Именно здесь Граф – юный садовник с ловкими пальцами и чрезмерной уверенностью в себе – нашел меня. Снаружи все утро дул ветер, сырой и студеный, просачивающийся сквозь щели в стенах и холодящий даже самые теплые комнаты. Весь последний час шел мокрый снег, и теперь окна оранжереи покрыло слоем льда, искажая очертания предметов за стеклом.
Он был в фартуке, в карманах которого звякали инструменты, а в руках держал лейку. Граф нашел меня, предающегося мрачным думам под фиговым деревом, пальцами я мял веточку розмарина и подносил к носу. Заинтересовавшись, он присел на корточках рядом со мной, пытаясь вовлечь в разговор, но я прекрасно понимал его настоящую цель.

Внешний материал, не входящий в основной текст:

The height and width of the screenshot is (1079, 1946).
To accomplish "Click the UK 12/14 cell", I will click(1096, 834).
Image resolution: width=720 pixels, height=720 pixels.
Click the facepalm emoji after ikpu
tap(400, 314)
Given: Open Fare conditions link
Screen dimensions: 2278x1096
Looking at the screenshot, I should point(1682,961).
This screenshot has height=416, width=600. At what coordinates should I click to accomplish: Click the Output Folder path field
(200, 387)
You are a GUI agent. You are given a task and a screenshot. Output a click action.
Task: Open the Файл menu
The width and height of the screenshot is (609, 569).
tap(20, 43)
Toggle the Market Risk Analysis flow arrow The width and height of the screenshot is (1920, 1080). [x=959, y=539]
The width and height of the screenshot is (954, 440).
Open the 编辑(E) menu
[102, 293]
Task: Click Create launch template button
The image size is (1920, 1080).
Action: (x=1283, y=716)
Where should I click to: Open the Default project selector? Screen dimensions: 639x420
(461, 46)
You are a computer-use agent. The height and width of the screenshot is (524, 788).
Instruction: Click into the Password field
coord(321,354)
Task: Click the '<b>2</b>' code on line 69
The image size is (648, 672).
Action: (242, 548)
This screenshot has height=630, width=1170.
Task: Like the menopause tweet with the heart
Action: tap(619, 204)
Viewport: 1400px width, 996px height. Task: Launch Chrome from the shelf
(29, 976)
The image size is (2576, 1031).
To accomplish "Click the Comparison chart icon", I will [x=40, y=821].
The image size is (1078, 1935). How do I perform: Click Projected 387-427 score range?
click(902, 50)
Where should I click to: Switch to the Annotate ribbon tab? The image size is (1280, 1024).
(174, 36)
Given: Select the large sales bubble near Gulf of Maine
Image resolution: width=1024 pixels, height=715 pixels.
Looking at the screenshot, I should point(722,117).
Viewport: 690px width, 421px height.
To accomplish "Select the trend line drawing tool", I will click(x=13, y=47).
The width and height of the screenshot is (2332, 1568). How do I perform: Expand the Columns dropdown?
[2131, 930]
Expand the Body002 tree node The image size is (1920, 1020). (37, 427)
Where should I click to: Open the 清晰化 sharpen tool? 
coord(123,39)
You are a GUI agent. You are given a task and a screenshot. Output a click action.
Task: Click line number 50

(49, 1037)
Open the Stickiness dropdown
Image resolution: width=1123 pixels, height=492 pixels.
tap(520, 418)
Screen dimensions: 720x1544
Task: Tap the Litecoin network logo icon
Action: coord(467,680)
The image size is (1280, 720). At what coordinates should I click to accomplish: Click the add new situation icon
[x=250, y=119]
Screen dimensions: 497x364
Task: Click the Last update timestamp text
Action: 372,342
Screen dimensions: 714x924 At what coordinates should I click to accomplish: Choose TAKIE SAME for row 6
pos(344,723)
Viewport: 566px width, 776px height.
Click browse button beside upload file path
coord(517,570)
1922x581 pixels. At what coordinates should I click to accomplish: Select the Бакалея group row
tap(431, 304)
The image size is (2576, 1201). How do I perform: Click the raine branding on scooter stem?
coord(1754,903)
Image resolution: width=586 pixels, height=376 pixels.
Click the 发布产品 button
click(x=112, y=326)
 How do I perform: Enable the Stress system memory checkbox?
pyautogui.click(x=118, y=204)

Когда он рывком поставил меня на ноги, я грязно выругался, кляня его за нарушенное уединение и заверяя в том, что лучше воспользуюсь рукоятью его садового совка, чем им самим, и можно меня просто оставить в покое?
При виде моего раздражения он рассмеялся и сказал, что тогда, конечно, обязательно возьмет с собой совок, и продолжил тащить меня из моей зеленой пещеры через коридор в складскую комнату. Свободного места там оказалось немного, потому что помещение было заставлено садовым инвентарем, и в воздухе витали запахи мха, чернозема и сухих трав.
Равнодушная маленькая сволочь. Не обращая внимания на возражения, он толкнул меня на гору мешков с чем-то плотным, но податливым – наверное, с почвой, точно не могу сказать. Но он нес с собой тепло, он был из плоти и крови, и я сдался. И, может, он видел глубже, чем я предполагал, потому что Граф давал больше, чем брал: целовал нежно, ублажал льстивыми словами, ласкал мою кожу языком, пока я не запылал, вошел в меня пальцами, искусно скользя внутри, пока я не начал дрожать и стонать, умоляя о разрядке. И он дал мне ее ртом, поглотив все до капли, затем вновь возобновил прикосновения, нежные и легкие, снова раздувая во мне огонь. Затем, наконец, взял меня. Граф гладил меня изнутри и снаружи, и я во второй раз достиг пика, вскоре после него. Я подумал тогда, что, наверное, его надо было отдать в обучение искусству эроменоса – у него получалось очень естественно.